:: TRY IT ::
Copy out each line below exactly as written.

►

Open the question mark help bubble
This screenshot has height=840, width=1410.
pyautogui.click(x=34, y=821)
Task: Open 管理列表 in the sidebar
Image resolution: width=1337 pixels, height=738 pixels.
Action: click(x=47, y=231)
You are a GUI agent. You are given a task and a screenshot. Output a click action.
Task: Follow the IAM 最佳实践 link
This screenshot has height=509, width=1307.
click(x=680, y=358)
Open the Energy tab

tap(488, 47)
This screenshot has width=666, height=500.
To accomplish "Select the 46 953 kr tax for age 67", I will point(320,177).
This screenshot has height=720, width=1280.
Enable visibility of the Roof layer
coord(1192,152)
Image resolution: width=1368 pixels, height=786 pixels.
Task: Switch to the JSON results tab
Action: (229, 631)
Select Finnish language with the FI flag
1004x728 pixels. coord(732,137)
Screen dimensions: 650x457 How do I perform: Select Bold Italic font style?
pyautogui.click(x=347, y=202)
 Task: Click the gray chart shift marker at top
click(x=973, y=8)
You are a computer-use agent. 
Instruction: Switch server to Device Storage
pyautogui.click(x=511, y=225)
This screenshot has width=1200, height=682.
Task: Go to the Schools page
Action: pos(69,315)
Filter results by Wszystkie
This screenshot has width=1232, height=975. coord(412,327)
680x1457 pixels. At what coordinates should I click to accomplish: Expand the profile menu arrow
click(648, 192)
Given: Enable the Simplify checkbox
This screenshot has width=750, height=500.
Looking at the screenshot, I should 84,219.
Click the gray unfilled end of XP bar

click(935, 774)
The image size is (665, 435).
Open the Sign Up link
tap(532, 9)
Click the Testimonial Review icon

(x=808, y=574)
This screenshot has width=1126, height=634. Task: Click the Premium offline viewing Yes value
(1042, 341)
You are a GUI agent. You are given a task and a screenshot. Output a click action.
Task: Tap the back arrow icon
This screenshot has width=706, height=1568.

◄

:: SOLVED PROBLEM ::
Open the question mark help bubble
This screenshot has height=840, width=1410.
pyautogui.click(x=34, y=821)
Task: Open 管理列表 in the sidebar
Image resolution: width=1337 pixels, height=738 pixels.
Action: click(x=47, y=231)
You are a GUI agent. You are given a task and a screenshot. Output a click action.
Task: Follow the IAM 最佳实践 link
This screenshot has height=509, width=1307.
click(x=680, y=358)
Open the Energy tab

tap(488, 47)
This screenshot has width=666, height=500.
To accomplish "Select the 46 953 kr tax for age 67", I will point(320,177).
This screenshot has height=720, width=1280.
Enable visibility of the Roof layer
coord(1192,152)
Image resolution: width=1368 pixels, height=786 pixels.
Task: Switch to the JSON results tab
Action: (229, 631)
Select Finnish language with the FI flag
1004x728 pixels. coord(732,137)
Screen dimensions: 650x457 How do I perform: Select Bold Italic font style?
pyautogui.click(x=347, y=202)
 Task: Click the gray chart shift marker at top
click(x=973, y=8)
You are a computer-use agent. 
Instruction: Switch server to Device Storage
pyautogui.click(x=511, y=225)
This screenshot has width=1200, height=682.
Task: Go to the Schools page
Action: pos(69,315)
Filter results by Wszystkie
This screenshot has width=1232, height=975. coord(412,327)
680x1457 pixels. At what coordinates should I click to accomplish: Expand the profile menu arrow
click(648, 192)
Given: Enable the Simplify checkbox
This screenshot has width=750, height=500.
Looking at the screenshot, I should 84,219.
Click the gray unfilled end of XP bar

click(935, 774)
The image size is (665, 435).
Open the Sign Up link
tap(532, 9)
Click the Testimonial Review icon

(x=808, y=574)
This screenshot has width=1126, height=634. Task: Click the Premium offline viewing Yes value
(1042, 341)
You are a GUI agent. You are given a task and a screenshot. Output a click action.
Task: Tap the back arrow icon
This screenshot has width=706, height=1568.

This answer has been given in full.